(Data entries)
'''

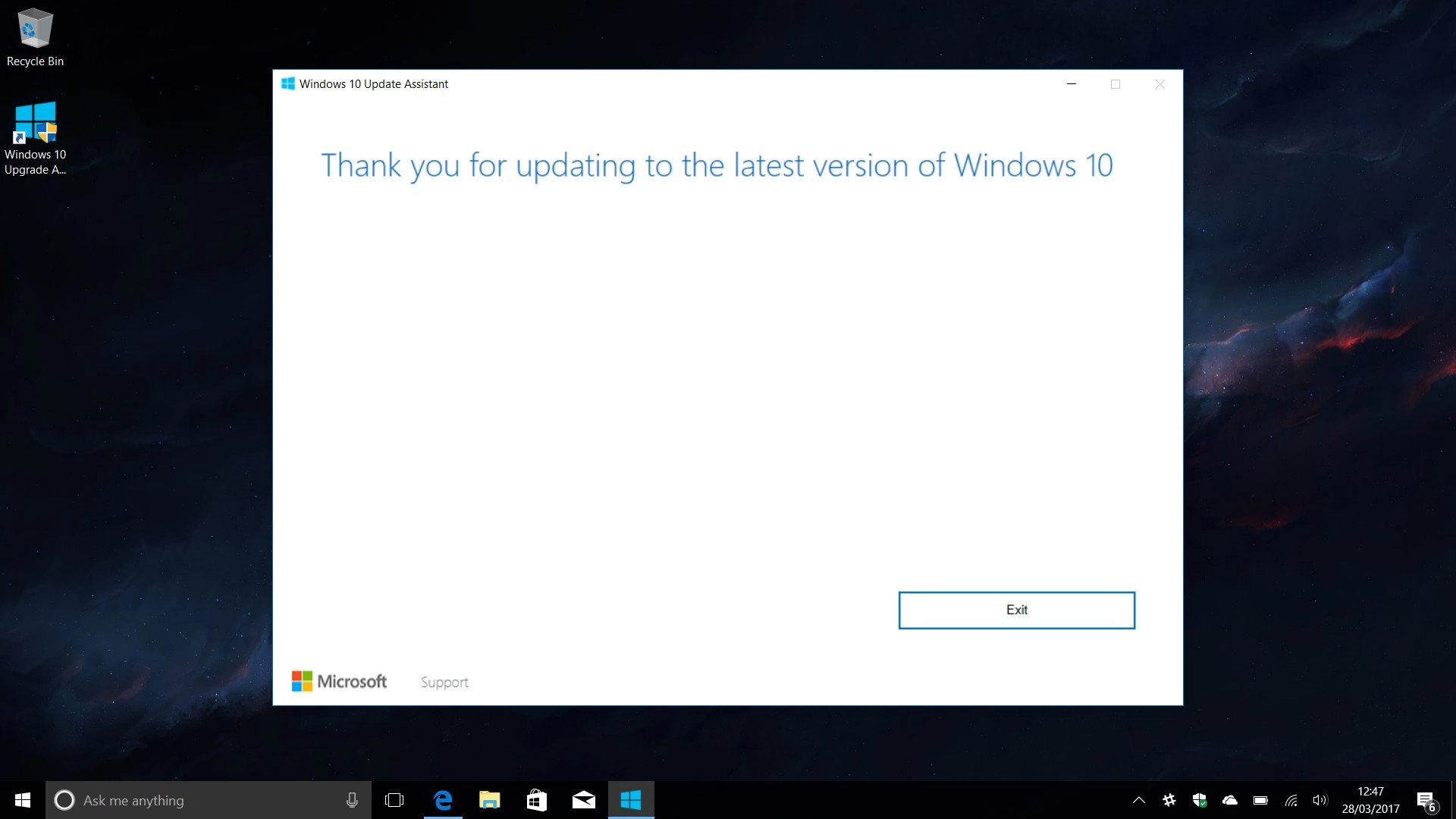Click the Exit button
Image resolution: width=1456 pixels, height=819 pixels.
[1016, 610]
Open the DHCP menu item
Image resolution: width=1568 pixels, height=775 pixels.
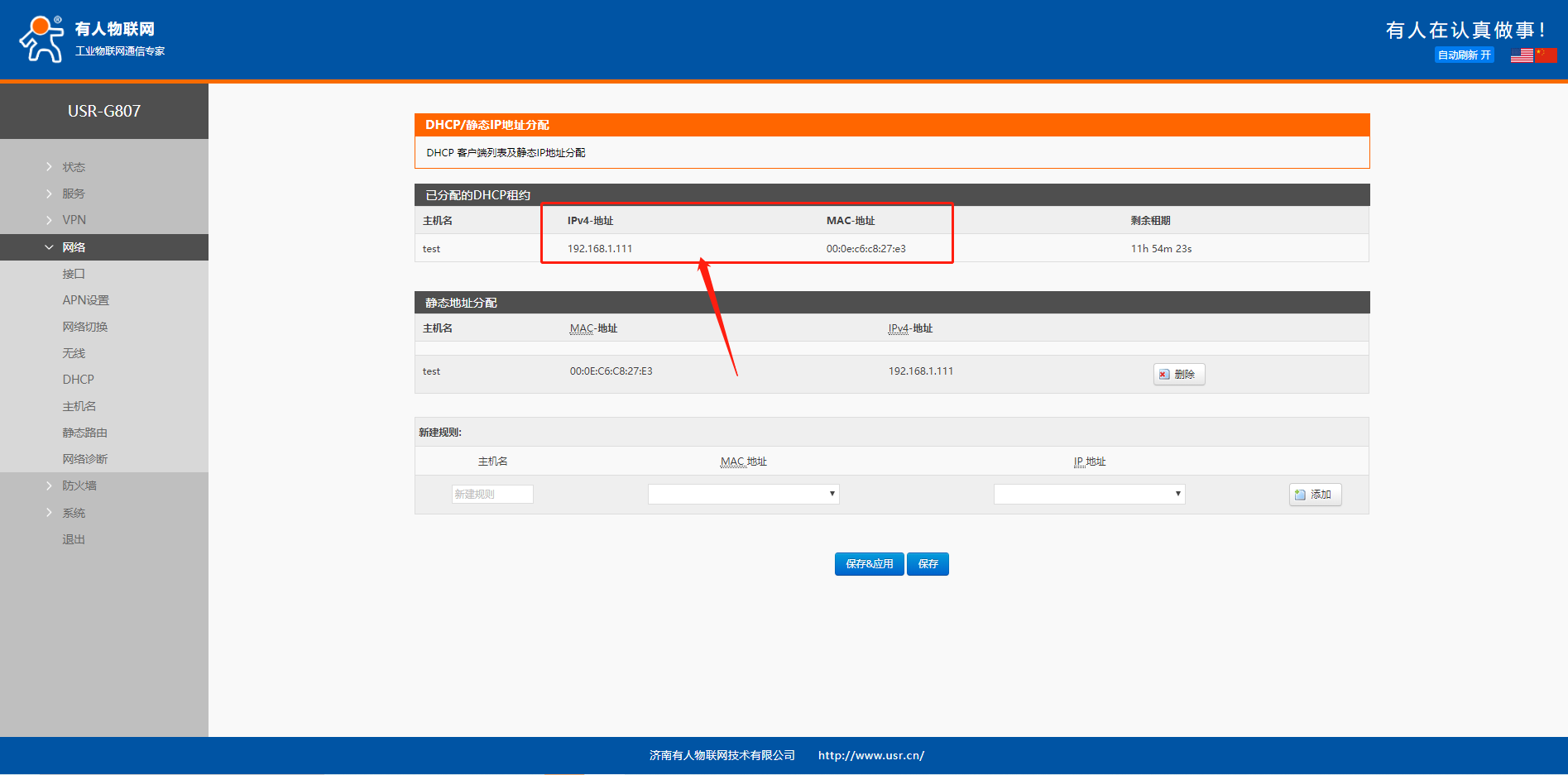78,380
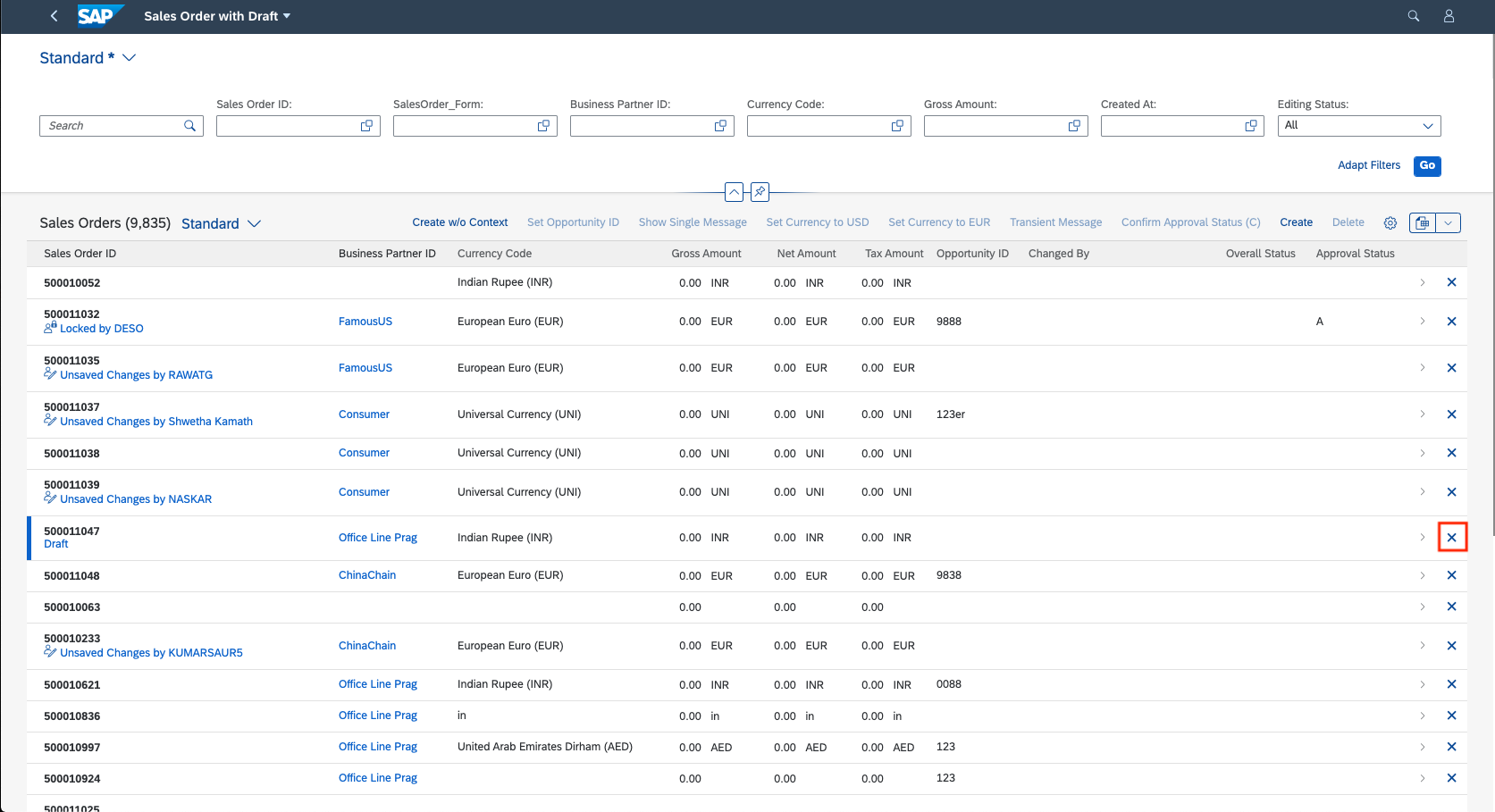1495x812 pixels.
Task: Click the back navigation arrow in header
Action: tap(55, 16)
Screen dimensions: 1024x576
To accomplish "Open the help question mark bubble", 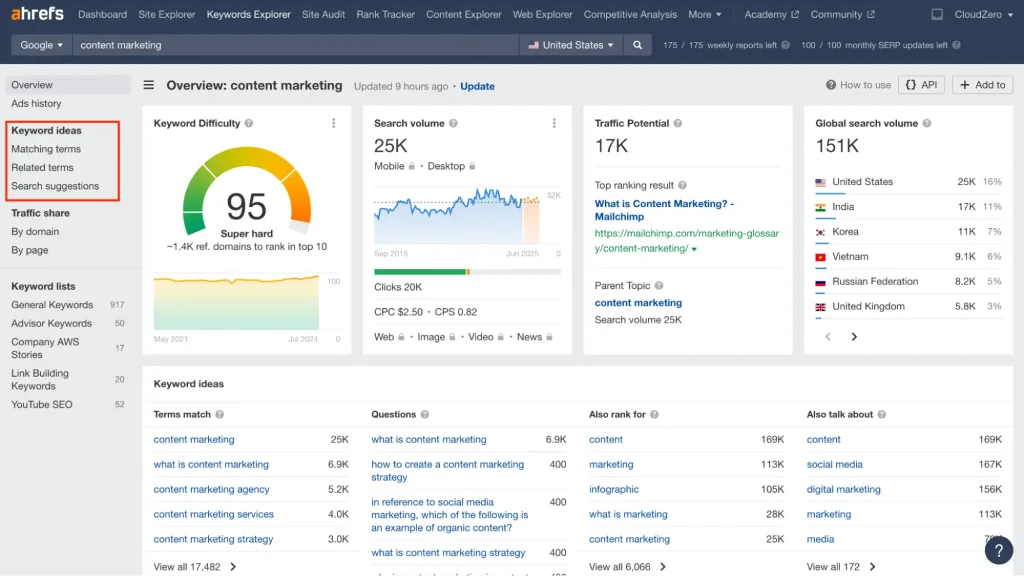I will (999, 550).
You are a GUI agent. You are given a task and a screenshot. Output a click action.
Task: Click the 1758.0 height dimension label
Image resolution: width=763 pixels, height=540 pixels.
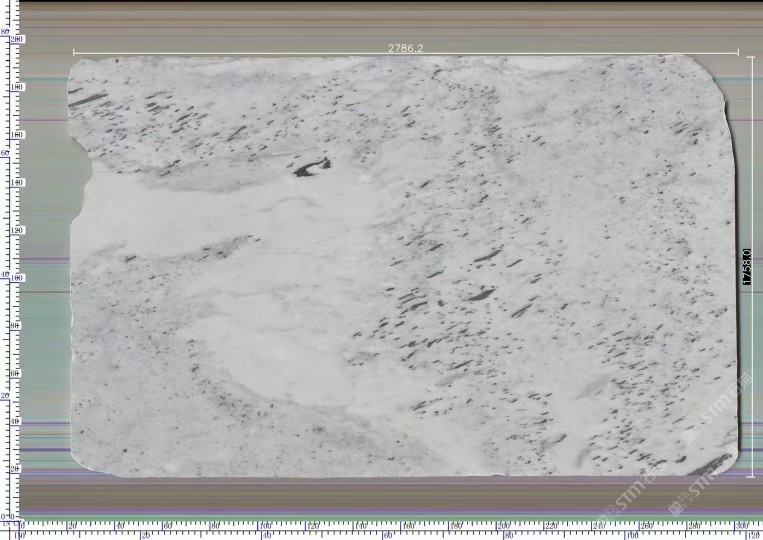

'''

» **Short task**
Pick out every line in the material above that contains the word "height", and copy each one.

» **Completed exercise**
Image resolution: width=1456 pixels, height=819 pixels.
Image resolution: width=1568 pixels, height=775 pixels.
Task: Click the 1758.0 height dimension label
Image resolution: width=763 pixels, height=540 pixels.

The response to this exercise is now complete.